┌────────

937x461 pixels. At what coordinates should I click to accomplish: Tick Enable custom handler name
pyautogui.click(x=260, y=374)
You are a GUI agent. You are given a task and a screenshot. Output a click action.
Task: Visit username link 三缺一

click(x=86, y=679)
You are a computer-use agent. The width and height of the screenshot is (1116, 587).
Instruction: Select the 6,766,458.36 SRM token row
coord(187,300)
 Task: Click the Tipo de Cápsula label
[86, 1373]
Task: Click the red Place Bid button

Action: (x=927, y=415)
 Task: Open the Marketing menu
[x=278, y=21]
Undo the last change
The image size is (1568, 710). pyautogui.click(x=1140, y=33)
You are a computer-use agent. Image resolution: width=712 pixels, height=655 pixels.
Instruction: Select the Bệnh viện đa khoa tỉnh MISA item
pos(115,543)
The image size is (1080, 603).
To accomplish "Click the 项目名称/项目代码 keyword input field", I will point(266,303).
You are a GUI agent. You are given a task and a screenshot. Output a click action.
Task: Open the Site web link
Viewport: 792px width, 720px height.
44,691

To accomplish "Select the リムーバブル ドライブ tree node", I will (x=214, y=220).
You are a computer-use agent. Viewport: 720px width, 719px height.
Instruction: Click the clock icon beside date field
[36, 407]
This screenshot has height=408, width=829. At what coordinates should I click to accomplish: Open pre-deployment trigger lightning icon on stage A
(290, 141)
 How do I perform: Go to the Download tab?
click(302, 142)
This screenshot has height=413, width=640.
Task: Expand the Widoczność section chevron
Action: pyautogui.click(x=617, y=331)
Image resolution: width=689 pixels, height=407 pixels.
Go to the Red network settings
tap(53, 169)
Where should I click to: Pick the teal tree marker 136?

└────────

**Exercise:**
Repeat the records word for word.

**Response to this exercise:**
937x461 pixels. At what coordinates should I click to accomplish: Tick Enable custom handler name
pyautogui.click(x=260, y=374)
You are a GUI agent. You are given a task and a screenshot. Output a click action.
Task: Visit username link 三缺一

click(x=86, y=679)
You are a computer-use agent. The width and height of the screenshot is (1116, 587).
Instruction: Select the 6,766,458.36 SRM token row
coord(187,300)
 Task: Click the Tipo de Cápsula label
[86, 1373]
Task: Click the red Place Bid button

Action: (x=927, y=415)
 Task: Open the Marketing menu
[x=278, y=21]
Undo the last change
The image size is (1568, 710). pyautogui.click(x=1140, y=33)
You are a computer-use agent. Image resolution: width=712 pixels, height=655 pixels.
Instruction: Select the Bệnh viện đa khoa tỉnh MISA item
pos(115,543)
The image size is (1080, 603).
To accomplish "Click the 项目名称/项目代码 keyword input field", I will point(266,303).
You are a GUI agent. You are given a task and a screenshot. Output a click action.
Task: Open the Site web link
Viewport: 792px width, 720px height.
44,691

To accomplish "Select the リムーバブル ドライブ tree node", I will (x=214, y=220).
You are a computer-use agent. Viewport: 720px width, 719px height.
Instruction: Click the clock icon beside date field
[36, 407]
This screenshot has height=408, width=829. At what coordinates should I click to accomplish: Open pre-deployment trigger lightning icon on stage A
(290, 141)
 How do I perform: Go to the Download tab?
click(302, 142)
This screenshot has height=413, width=640.
Task: Expand the Widoczność section chevron
Action: pyautogui.click(x=617, y=331)
Image resolution: width=689 pixels, height=407 pixels.
Go to the Red network settings
tap(53, 169)
Where should I click to: Pick the teal tree marker 136?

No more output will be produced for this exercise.